Reviewer: Jörg Dames
Financial Interests: click here
Source: Fonel Simplicité (variable outputs), Audiomeca Obsession II, Wadia 170i Transport & Apple iPod & Benchmark DAC1 USB
Pre/power - Myyrad MXA 2150, Funk LAP-2.V2, integrated - Fonel Emotion, Accuphase E212
Speakers: Thiel CS 3.7, Sehring S 703 SE
Cables: Low-Level - Straight Wire Virtuoso, high-level - HMS Fortissimo, Reson LSC 350

Review Component Retail: €2.950

Sometimes things work out other than expected. As in the case of Bel Canto’s CD-2, this can be pleasant. While an amp test was on the books, its importer Jörg Labza of Axiss Europe opted to throw in a CD player. No surprise, I promptly leashed it up for a listen. Spontaneously sympathetic, a formal review was called for to dig deeper and peel out specifics. To begin with the obvious, the CD-2 is a top loader to do away with any closure or loading mechanism. Admittedly, this is also a design element. A glance through the firm’s product portfolio shows distinguished yet unified cosmetics. Yet head honcho John Stronczer who founded Bel Canto in 1990 also touts longevity. What’s not there can’t break must be another rationale for the choice of Philips CD-Pro2LF transport.
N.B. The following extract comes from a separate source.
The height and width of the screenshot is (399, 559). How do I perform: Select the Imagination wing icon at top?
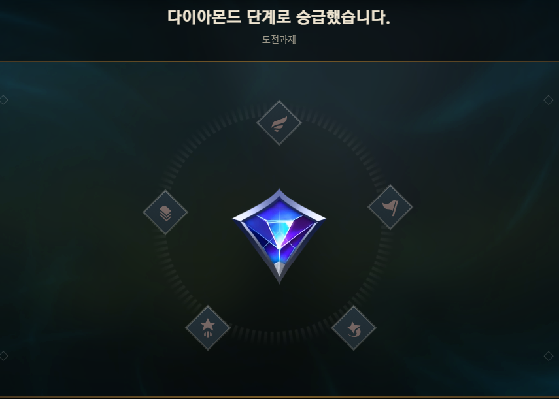[279, 123]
Far from cheap—DIY catalogues demand about $400—and quite massively constructed, this drive is popular with heavily stressed commercial juke boxes as well as luxury high-end players for its reliability. 
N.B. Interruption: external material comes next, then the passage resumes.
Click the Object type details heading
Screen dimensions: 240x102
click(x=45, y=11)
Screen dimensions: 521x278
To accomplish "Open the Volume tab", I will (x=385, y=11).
Feeding it CDs is a short learning curve. Place disc on the spindle, add magnetic puck and off you go. I would have preferred soft rubber or textile cladding on the aluminum cover which despite rounded-over edges could scratch a carelessly inserted CD though it didn’t happen to me. Worthy of mention too is that to protect the laser pickup from dust, it’s smart to leave a CD on the deck during standby. I personally didn’t mind that since I routinely leave this or that disc in a player already when I turn it off.
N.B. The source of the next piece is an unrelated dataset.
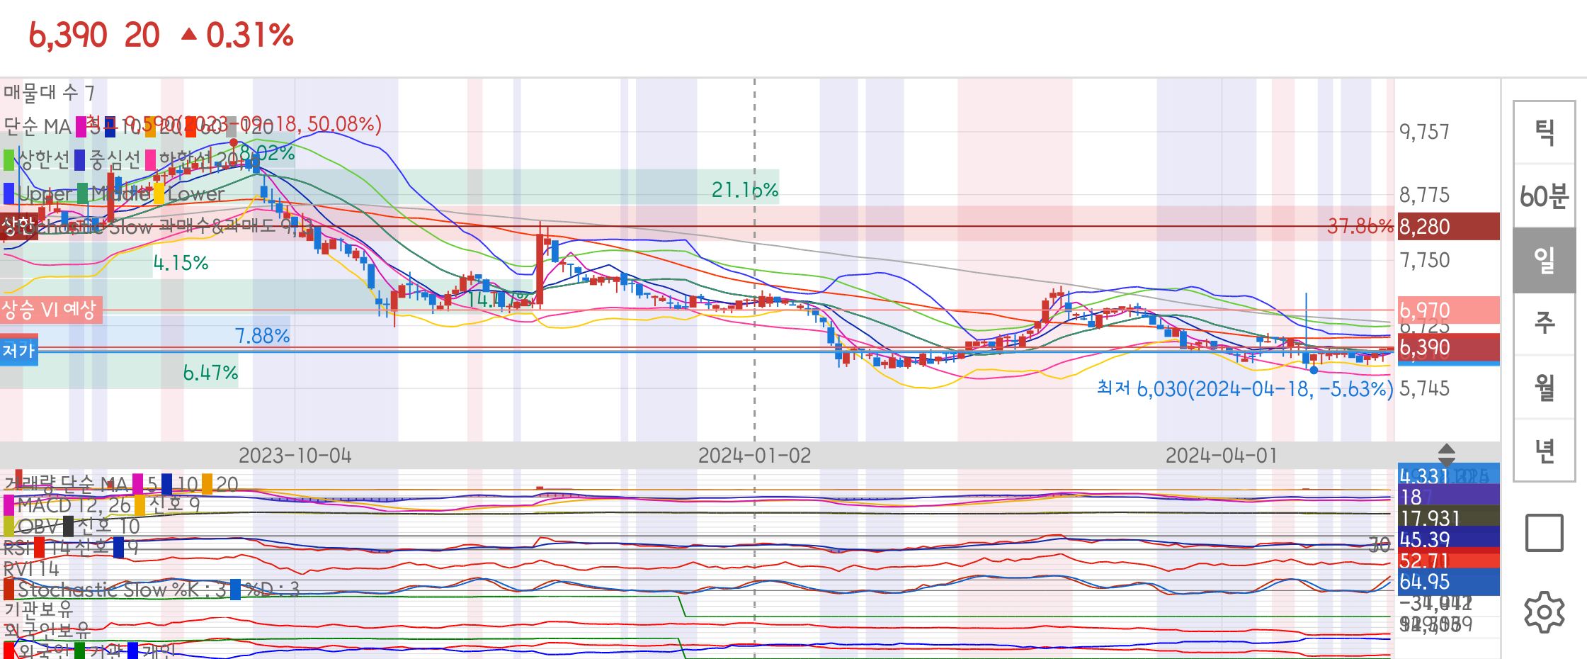Click the 상승 VI 예상 price label
The width and height of the screenshot is (1587, 659).
(50, 310)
The CD-2 offers RCA and XLR outputs and three digital outputs. While on user interface details, you might question how to operate this beast with the lone frontal control. That’s simplicity itself. One press is play; press during play makes pause; a double press during play creates stop; and left/right turns skip forward or back. For more, there’s a standard remote. Before we peek inside for tech features, you might question the black protrusion on top. Like the 12mm face place, it’s an aluminum structure which doesn’t merely protect the laser assembly but stabilizes and damps the steel chassis which, Stronczer claims, is additionally damped by layers of lacquer.